Dans ses conclusions du 30 avril 2024 dans l’affaire Diarra, le Premier Avocat Général de la CJUE, Monsieur SZPUNAR propose à la CJUE de juger que l’ensemble des règles FIFA litigieuses viole la libre circulation des travailleurs et constitue une restriction de concurrence par objet ne pouvant manifestement pas bénéficier de l’exemption prévue à l’article 101.3 TFUE.
Dans cette affaire, Le Premier Avocat Général de la CJUE, Monsieur SZPUNAR, a prononcé ce 30 avril ses conclusions dans l’affaire Diarra, dont voici pour rappel la teneur et les enjeux:
- L’affaire "Lassana DIARRA" pose la question de la légalité UE, au regard de la libre circulation des travailleurs et de la libre concurrence, de diverses règles FIFA relatives au système des transferts.
- Ces règles sont contenues dans le "Règlement FIFA sur le Statut et le Transfert des Joueurs".
- Il s’agit notamment de la règle qui, en cas de rupture du contrat de travail par un joueur, condamne le joueur à payer à son ex-employeur une indemnité équivalant à la partie non-amortie de son montant de transfert (montant qui a été défini entre deux clubs, sans que le joueur ait le moindre mot à dire), voire même au montant déboursé par son ex-employeur pour transférer son "remplaçant" et les salaires de celui-ci, ainsi que de la règle qui rend automatiquement l’éventuel futur employeur du joueur co-débiteur solidaire de cette indemnité (ce qui fait fuir tout candidat-employeur).
- Il s’agit également de la règle qui permet à la fédération d’origine de ne pas délivrer de "certificat international de transfert" aussi longtemps qu’un litige est en cours entre le joueur et son ex-employeur, ce qui – en pratique – empêche le joueur d’évoluer pour un autre club durant des mois ou des années.
- Le tout étant assorti de sanctions disciplinaires contre le joueur et contre son futur employeur.
- Toutes ces règles ont pour véritable objet de dissuader tous les joueurs de procéder à une rupture et tout club de les engager, ce qui permet la marchandisation des joueurs, en tant que "actifs financiers», entre clubs ("marché des transferts").
- En quelque sorte, l’affaire "Lassana DIARRA» est l’affaire "BOSMAN 2.0".
- Mais, plus fondamentalement encore, Lassana DIARRA et la FIFPRO demandent à la CJUE de juger si la FIFA, un organisme privé suisse, a la moindre légitimité pour réguler, sur tout le territoire UE, un marché du travail.
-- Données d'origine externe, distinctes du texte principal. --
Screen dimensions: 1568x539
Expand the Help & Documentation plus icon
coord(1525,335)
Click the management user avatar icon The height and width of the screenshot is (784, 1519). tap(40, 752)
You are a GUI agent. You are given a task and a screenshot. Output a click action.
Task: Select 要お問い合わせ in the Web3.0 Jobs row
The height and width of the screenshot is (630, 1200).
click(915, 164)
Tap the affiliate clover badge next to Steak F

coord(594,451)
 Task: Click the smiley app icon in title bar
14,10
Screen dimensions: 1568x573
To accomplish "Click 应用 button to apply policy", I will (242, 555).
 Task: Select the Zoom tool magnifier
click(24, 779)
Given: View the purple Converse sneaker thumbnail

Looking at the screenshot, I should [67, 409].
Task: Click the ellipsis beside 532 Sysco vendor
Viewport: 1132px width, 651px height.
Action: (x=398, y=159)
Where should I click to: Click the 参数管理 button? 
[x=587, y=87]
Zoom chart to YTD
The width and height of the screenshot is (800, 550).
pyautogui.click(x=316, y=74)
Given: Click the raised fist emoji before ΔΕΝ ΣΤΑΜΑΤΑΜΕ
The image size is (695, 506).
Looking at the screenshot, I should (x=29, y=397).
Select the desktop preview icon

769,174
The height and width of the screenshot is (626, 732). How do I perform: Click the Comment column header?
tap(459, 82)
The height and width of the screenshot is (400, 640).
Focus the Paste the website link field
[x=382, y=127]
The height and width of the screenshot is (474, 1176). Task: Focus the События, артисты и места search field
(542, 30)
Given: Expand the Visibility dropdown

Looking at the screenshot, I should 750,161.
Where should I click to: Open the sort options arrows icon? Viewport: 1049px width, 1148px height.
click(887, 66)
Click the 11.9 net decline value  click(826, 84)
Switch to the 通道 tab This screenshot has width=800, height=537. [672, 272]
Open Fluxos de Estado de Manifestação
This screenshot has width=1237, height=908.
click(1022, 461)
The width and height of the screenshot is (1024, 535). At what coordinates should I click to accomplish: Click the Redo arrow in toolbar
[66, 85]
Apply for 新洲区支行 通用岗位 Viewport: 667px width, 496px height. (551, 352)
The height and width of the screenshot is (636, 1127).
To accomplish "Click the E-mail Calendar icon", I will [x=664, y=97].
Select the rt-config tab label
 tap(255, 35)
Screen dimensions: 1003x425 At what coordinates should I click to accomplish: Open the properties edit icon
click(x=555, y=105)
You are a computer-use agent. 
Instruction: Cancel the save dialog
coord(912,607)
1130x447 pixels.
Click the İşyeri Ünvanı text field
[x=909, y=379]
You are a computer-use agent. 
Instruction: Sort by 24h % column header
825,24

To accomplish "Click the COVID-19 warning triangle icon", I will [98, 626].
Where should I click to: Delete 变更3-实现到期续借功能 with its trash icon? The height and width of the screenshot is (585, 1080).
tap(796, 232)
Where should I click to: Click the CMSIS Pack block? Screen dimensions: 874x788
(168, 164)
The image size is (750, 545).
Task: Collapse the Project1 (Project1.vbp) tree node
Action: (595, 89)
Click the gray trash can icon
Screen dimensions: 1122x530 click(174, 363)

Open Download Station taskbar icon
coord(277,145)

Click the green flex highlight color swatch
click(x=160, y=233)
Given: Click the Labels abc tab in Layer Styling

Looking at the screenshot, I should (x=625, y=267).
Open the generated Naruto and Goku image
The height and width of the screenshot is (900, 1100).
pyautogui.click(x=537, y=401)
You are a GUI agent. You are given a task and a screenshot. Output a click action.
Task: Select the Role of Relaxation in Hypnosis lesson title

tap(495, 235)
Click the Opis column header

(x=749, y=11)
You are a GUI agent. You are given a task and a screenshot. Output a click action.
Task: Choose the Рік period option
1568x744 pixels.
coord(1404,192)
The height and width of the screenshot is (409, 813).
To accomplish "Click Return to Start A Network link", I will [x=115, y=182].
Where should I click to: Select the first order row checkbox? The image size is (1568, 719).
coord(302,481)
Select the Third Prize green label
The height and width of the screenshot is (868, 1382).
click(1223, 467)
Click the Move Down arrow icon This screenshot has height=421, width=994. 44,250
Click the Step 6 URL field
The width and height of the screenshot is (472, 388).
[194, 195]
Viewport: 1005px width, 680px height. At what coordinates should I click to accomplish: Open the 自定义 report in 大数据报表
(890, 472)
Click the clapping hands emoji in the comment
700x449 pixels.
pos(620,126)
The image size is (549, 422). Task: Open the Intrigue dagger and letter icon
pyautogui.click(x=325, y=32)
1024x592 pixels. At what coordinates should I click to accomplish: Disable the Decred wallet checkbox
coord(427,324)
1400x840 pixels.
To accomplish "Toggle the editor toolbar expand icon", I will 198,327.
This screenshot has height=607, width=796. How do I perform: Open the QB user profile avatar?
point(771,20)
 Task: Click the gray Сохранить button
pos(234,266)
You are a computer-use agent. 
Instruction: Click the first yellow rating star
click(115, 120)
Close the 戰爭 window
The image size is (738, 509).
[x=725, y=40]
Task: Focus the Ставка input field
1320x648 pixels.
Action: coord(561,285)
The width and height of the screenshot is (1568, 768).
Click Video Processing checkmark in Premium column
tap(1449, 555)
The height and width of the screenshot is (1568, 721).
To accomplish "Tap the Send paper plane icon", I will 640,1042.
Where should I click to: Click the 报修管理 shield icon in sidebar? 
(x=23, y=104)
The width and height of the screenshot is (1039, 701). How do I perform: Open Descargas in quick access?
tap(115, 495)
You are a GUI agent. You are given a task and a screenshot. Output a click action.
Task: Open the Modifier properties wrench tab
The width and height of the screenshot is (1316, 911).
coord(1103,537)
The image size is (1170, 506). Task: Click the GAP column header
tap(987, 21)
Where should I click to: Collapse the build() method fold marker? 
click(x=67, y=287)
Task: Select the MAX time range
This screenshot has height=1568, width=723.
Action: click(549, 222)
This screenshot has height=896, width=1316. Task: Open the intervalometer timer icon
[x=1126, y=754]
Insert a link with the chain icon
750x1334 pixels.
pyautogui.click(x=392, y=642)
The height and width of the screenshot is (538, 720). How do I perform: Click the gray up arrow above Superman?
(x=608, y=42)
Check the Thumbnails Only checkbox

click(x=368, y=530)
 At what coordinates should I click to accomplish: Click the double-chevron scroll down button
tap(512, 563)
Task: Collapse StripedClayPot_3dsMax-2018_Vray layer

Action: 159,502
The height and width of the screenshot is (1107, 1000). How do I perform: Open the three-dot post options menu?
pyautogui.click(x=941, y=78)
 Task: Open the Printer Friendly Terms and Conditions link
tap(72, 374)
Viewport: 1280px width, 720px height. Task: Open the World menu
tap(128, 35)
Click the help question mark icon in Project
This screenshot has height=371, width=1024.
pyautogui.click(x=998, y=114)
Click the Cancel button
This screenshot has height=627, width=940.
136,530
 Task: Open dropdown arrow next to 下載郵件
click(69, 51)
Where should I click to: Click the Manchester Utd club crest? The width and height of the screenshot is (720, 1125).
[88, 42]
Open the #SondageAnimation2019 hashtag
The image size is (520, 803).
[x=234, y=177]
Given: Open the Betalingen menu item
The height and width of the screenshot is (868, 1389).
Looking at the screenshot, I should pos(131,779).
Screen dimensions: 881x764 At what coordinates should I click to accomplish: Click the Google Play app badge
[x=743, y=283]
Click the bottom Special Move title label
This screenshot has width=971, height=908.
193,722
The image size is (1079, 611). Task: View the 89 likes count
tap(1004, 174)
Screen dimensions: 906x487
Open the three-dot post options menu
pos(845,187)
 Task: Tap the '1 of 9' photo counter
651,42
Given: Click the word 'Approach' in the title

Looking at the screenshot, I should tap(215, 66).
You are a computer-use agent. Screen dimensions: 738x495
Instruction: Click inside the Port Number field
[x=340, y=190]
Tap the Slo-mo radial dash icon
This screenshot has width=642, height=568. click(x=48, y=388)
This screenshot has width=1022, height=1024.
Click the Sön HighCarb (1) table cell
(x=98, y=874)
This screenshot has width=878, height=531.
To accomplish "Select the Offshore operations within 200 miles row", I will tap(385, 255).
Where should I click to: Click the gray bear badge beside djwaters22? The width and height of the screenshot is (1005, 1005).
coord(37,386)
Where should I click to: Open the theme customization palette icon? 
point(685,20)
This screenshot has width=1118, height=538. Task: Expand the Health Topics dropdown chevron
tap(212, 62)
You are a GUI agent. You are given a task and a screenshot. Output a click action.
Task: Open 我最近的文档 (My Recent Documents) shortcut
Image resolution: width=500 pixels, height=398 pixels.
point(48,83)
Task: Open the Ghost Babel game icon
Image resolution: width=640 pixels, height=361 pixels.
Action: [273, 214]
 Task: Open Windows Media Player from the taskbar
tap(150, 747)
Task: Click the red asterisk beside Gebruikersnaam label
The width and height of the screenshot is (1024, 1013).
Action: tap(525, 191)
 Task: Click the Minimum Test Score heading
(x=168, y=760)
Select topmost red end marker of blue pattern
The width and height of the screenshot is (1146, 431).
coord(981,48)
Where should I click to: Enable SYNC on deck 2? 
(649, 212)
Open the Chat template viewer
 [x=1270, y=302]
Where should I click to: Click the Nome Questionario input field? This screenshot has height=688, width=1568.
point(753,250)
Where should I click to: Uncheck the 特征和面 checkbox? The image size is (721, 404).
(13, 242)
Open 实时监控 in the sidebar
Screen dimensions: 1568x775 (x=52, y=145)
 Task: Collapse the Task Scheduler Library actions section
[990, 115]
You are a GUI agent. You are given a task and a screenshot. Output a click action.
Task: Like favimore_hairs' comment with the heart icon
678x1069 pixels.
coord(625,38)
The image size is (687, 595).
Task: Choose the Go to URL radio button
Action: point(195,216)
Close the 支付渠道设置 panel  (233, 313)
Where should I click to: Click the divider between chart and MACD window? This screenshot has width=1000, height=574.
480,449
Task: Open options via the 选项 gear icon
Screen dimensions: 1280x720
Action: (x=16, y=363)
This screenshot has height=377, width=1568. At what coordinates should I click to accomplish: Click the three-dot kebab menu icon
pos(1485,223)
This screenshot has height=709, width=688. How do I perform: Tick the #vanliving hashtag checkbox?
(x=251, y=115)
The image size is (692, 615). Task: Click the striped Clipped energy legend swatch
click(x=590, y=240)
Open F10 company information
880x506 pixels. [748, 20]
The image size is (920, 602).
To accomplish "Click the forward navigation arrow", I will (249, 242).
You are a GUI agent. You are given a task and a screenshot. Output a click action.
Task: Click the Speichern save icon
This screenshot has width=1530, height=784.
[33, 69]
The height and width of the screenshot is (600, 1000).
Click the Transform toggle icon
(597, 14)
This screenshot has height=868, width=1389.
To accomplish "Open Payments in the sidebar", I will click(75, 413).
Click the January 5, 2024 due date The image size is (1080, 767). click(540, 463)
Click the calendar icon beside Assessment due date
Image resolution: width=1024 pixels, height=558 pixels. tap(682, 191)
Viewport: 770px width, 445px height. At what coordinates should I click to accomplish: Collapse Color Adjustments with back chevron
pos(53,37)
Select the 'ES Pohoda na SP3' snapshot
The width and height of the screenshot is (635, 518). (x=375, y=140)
Selon Lassana DIARRA et la FIFPRO, seuls les Etats membres, au moyen de lois, ou les partenaires sociaux, par des conventions collectives couvertes par une loi, peuvent réguler un marché du travail et donc la "liberté de travail" (consacrée par l’article 15 de la Charte des Droits Fondamentaux de l’UE (CDFUE)), qui prévoit que les libertés fondamentales peuvent uniquement être limitées par une loi et dans l’intérêt général). Mais en aucun cas des organismes tels que FIFA, UEFA ou leurs membres.
- Pour rappel, dans ses 3 arrêts "sport" du 21 décembre dernier, la CJUE a clairement jugé que des organismes tels que la FIFA ne bénéficient d’aucun traitement de faveur et doivent respecter le droit UE comme n’importe quelle autre entreprise commerciale.
Dans ses conclusions, le Premier Avocat Général propose notamment à la CJUE de juger que l’ensemble des règles FIFA litigieuses, qui selon lui ont effectivement empêché Monsieur DIARRA de retrouver un nouvel employeur, viole la libre circulation des travailleurs et constitue une restriction de concurrence PAR OBJET, ne pouvant MANIFESTEMENT pas bénéficier de l’exemption prévue à l’article 101.3 TFUE.
En notre qualité de conseils de Lassana DIARRA, nous nous réjouissons des conclusions prononcées par la Premier Avocat Général et espérons que l'arrêt que prononcera prochainement la CJUE s'inscrira dans la ligne proposée par le Premier Avocat Général. Si tel est le cas, cet arrêt viendra compléter les arrêts ESL et Royal Antwerp FC, du 21 décembre dernier, et constituera alors un nouveau jalon, essentiel, dans la modernisation de la gouvernance du football au sein de l'UE (et peut-être au-delà), en permettant enfin aux partenaires sociaux, les syndicats de joueurs et les syndicats de clubs, de réguler leurs relations de travail. Cela mettra fin à des pratiques dégradantes de marchandisation des joueurs.
En rugby, volley-ball, basketball, handball ou cyclisme, il n'y a pas de système de transferts, ce qui prouve que ce système n'a rien d'indispensable. Nous sommes certains que les syndicats de clubs et de joueurs définiront ensemble un mécanisme plus juste et plus efficace.